A Square Meal honestly seems like a really good look at relief programs and social work overall. It talks a lot about public opinion and political opinion and the life situation people found themselves in and how people responded to the jobless throughout the Great Depression. The initial pity, the millionaires’ grand gesture of charity, President Hoover’s policy of leaving the relief effort up to the power of individuals. The shame that people who lined up in the breadlines felt, the fear and suspicion of people about whether these poor and hungry were “freeloading,” the poor entering the system and not being set up for success, therefore staying in the system, that being used as proof that they were freeloading. Federal policy trying to shift from relief in the form of money and food to relief in the form of educating about nutrition and having a bit of working requirement to get money or food in return, eventually going to providing federal jobs, but still paying less money than you’d get for an “actual” job I guess, only there weren’t enough federal jobs and the jobs were seasonal so a significant chunk of the year was spent waiting and budgeting for the next job.
There’s so much about the question of how do you help a population get out of poverty? There was some amount of recognition that starving people don’t really have the energy to find a job. A lot of federal social workers did as much advocating as they could, trying to balance their needs with avoiding a situation of learned helplessness. And at the same time, the country just having so little pity for those people who did need help, believing that people in that situation just were unwilling to get themselves out, spitting so much shame at them. Some states apparently made it a requirement to have your names published in the papers in order to apply for relief. Like. Jesus Christ. Is that still going on? Hope not.
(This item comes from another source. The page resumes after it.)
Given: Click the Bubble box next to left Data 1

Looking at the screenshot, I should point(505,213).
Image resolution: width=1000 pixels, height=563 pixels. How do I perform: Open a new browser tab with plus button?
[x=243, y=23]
Anyways, apparently there used to be like federal camps and concentration camps (this was before “concentration camps” took on a reeeeal bad meaning in WWII lol) where they housed young men and put them to a sort of “military” regimen to try to get them able to leave and work. Which apparently was popular with states because it actually “cleaned up their streets” since all the homeless then went to those places sort of out of the way. But then of course they complained about these people getting “free rides” and the federal government defunded them until they couldn’t be as effective as maybe they could be and then all the homeless migrated back; so many migrant workers during the dust bowl trying to move to other states where they heard there were jobs but being met at the border by the police who jailed them and tried to kick them out or ship them to the next county or something to make it their problem. (USA still 50 countries in a trench coat lol) It just continues to be this cyclic story of providing relief, but not enough because nobody wants it funded that much, then getting angry at people for getting relief and defunding it and people suffering. It’s just a bit depressing to see.